Transcribe all records exactly; omit pictures.

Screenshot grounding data
++++

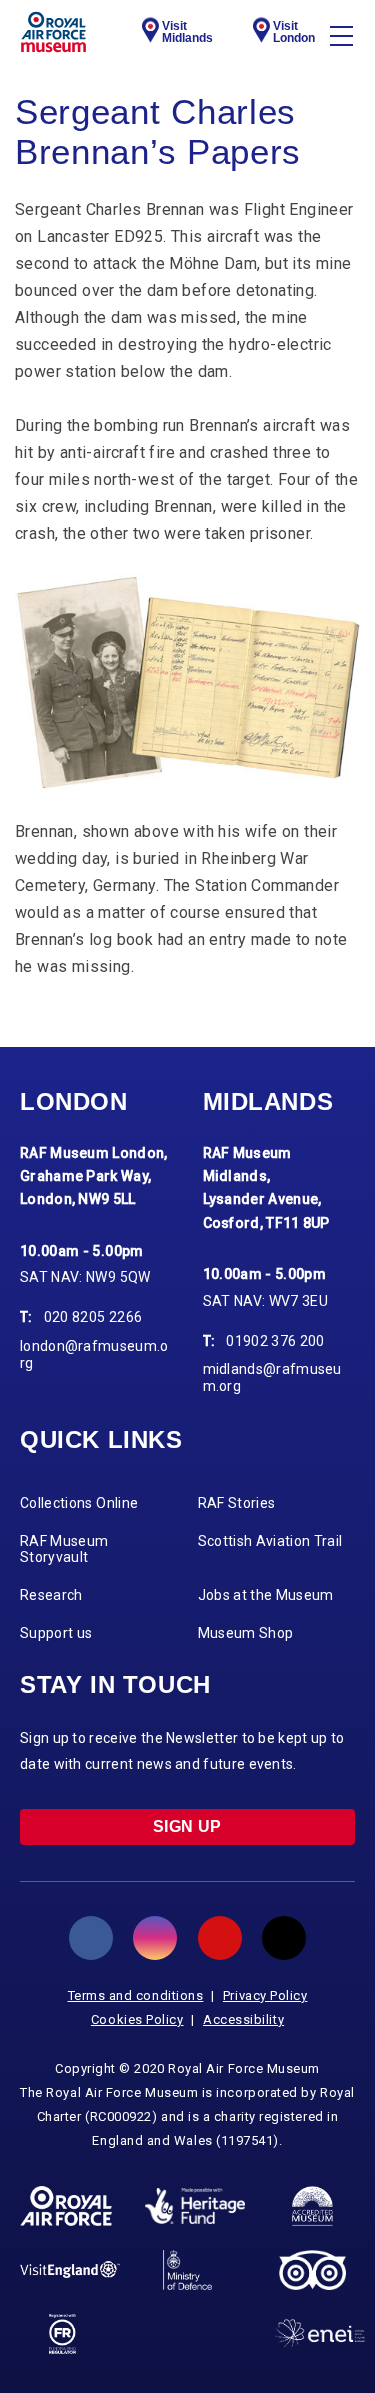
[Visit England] (70, 2269)
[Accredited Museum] (313, 2206)
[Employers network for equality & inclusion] (320, 2333)
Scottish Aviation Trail (270, 1541)
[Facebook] (91, 1938)
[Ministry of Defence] (187, 2270)
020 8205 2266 (93, 1317)
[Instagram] (155, 1938)
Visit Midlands (187, 32)
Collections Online (79, 1503)
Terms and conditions (136, 1995)
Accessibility (243, 2019)
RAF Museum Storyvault (64, 1549)
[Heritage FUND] (195, 2206)
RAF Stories (237, 1503)
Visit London (294, 32)
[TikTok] (284, 1938)
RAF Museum (53, 32)
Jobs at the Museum (266, 1595)
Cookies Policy (137, 2019)
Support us (56, 1633)
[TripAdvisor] (312, 2270)
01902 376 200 (275, 1341)
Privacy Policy (265, 1995)
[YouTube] (220, 1938)
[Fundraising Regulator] (62, 2334)
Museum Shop (246, 1633)
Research (51, 1595)
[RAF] (66, 2206)
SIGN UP (187, 1826)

++++

- **Answer to the exercise**:
[Visit England] (70, 2269)
[Accredited Museum] (313, 2206)
[Employers network for equality & inclusion] (320, 2333)
Scottish Aviation Trail (270, 1541)
[Facebook] (91, 1938)
[Ministry of Defence] (187, 2270)
020 8205 2266 (93, 1317)
[Instagram] (155, 1938)
Visit Midlands (187, 32)
Collections Online (79, 1503)
Terms and conditions (136, 1995)
Accessibility (243, 2019)
RAF Museum Storyvault (64, 1549)
[Heritage FUND] (195, 2206)
RAF Stories (237, 1503)
Visit London (294, 32)
[TikTok] (284, 1938)
RAF Museum (53, 32)
Jobs at the Museum (266, 1595)
Cookies Policy (137, 2019)
Support us (56, 1633)
[TripAdvisor] (312, 2270)
01902 376 200 (275, 1341)
Privacy Policy (265, 1995)
[YouTube] (220, 1938)
[Fundraising Regulator] (62, 2334)
Museum Shop (246, 1633)
Research (51, 1595)
[RAF] (66, 2206)
SIGN UP (187, 1826)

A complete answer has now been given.